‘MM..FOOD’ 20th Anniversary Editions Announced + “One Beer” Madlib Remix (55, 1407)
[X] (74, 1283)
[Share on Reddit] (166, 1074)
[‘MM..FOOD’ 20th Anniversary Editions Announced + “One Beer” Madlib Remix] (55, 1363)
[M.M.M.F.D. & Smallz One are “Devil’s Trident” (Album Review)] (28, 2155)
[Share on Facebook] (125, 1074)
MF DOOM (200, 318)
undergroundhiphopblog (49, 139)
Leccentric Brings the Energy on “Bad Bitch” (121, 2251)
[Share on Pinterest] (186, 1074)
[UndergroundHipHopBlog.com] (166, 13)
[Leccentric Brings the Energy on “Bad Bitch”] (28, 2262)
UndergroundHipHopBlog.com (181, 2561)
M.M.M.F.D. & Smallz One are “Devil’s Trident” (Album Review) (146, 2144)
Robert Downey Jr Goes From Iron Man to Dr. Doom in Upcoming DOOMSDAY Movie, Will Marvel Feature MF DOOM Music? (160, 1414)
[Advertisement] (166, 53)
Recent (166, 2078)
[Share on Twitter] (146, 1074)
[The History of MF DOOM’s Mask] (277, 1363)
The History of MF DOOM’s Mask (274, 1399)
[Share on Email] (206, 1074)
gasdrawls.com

▶ **Work instruction**:
Your reply should match the data above exactly, line for line.

▶ **Your response**:
‘MM..FOOD’ 20th Anniversary Editions Announced + “One Beer” Madlib Remix (55, 1407)
[X] (74, 1283)
[Share on Reddit] (166, 1074)
[‘MM..FOOD’ 20th Anniversary Editions Announced + “One Beer” Madlib Remix] (55, 1363)
[M.M.M.F.D. & Smallz One are “Devil’s Trident” (Album Review)] (28, 2155)
[Share on Facebook] (125, 1074)
MF DOOM (200, 318)
undergroundhiphopblog (49, 139)
Leccentric Brings the Energy on “Bad Bitch” (121, 2251)
[Share on Pinterest] (186, 1074)
[UndergroundHipHopBlog.com] (166, 13)
[Leccentric Brings the Energy on “Bad Bitch”] (28, 2262)
UndergroundHipHopBlog.com (181, 2561)
M.M.M.F.D. & Smallz One are “Devil’s Trident” (Album Review) (146, 2144)
Robert Downey Jr Goes From Iron Man to Dr. Doom in Upcoming DOOMSDAY Movie, Will Marvel Feature MF DOOM Music? (160, 1414)
[Advertisement] (166, 53)
Recent (166, 2078)
[Share on Twitter] (146, 1074)
[The History of MF DOOM’s Mask] (277, 1363)
The History of MF DOOM’s Mask (274, 1399)
[Share on Email] (206, 1074)
gasdrawls.com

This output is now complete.